** Record excerpts follows **
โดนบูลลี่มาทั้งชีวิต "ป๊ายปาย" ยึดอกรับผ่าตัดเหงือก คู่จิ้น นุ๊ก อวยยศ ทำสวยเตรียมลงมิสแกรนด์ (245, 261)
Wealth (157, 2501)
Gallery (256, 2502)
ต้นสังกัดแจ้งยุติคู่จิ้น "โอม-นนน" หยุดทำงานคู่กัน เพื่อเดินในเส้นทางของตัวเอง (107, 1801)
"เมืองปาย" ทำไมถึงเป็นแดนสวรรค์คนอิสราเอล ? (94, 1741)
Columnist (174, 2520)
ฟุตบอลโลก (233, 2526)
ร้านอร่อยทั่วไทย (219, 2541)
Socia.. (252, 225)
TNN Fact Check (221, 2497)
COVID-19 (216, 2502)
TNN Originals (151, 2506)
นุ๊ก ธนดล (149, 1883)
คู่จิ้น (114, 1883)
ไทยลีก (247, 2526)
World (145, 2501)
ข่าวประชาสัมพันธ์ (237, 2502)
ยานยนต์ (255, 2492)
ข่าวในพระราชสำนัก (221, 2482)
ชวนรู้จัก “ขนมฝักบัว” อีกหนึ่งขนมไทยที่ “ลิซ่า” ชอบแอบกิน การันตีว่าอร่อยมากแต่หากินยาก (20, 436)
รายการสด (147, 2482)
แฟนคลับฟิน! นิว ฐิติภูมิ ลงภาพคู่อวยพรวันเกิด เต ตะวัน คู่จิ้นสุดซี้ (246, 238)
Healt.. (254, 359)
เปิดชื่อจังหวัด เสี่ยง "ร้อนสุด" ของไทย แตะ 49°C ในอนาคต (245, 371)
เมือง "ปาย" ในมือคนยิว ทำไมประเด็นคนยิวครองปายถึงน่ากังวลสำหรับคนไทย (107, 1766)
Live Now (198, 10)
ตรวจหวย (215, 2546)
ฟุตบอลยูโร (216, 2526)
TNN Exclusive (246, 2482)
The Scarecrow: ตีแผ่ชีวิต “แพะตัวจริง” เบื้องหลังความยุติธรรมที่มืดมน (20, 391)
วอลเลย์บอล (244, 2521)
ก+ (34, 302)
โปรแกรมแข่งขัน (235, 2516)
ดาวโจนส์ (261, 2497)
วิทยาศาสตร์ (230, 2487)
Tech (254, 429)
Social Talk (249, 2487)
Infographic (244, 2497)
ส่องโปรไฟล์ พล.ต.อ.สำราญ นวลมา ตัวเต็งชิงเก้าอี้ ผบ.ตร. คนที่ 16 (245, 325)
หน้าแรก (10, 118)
** End of Record excerpts **
Problem requirements
Only the lines above from the one with "แฟนคลับฟิน! นิว ฐิติภูมิ" up to and including the one with "วอลเลย์บอล (244, 2521)" should be repeated, exactly as written.

Task output
แฟนคลับฟิน! นิว ฐิติภูมิ ลงภาพคู่อวยพรวันเกิด เต ตะวัน คู่จิ้นสุดซี้ (246, 238)
Healt.. (254, 359)
เปิดชื่อจังหวัด เสี่ยง "ร้อนสุด" ของไทย แตะ 49°C ในอนาคต (245, 371)
เมือง "ปาย" ในมือคนยิว ทำไมประเด็นคนยิวครองปายถึงน่ากังวลสำหรับคนไทย (107, 1766)
Live Now (198, 10)
ตรวจหวย (215, 2546)
ฟุตบอลยูโร (216, 2526)
TNN Exclusive (246, 2482)
The Scarecrow: ตีแผ่ชีวิต “แพะตัวจริง” เบื้องหลังความยุติธรรมที่มืดมน (20, 391)
วอลเลย์บอล (244, 2521)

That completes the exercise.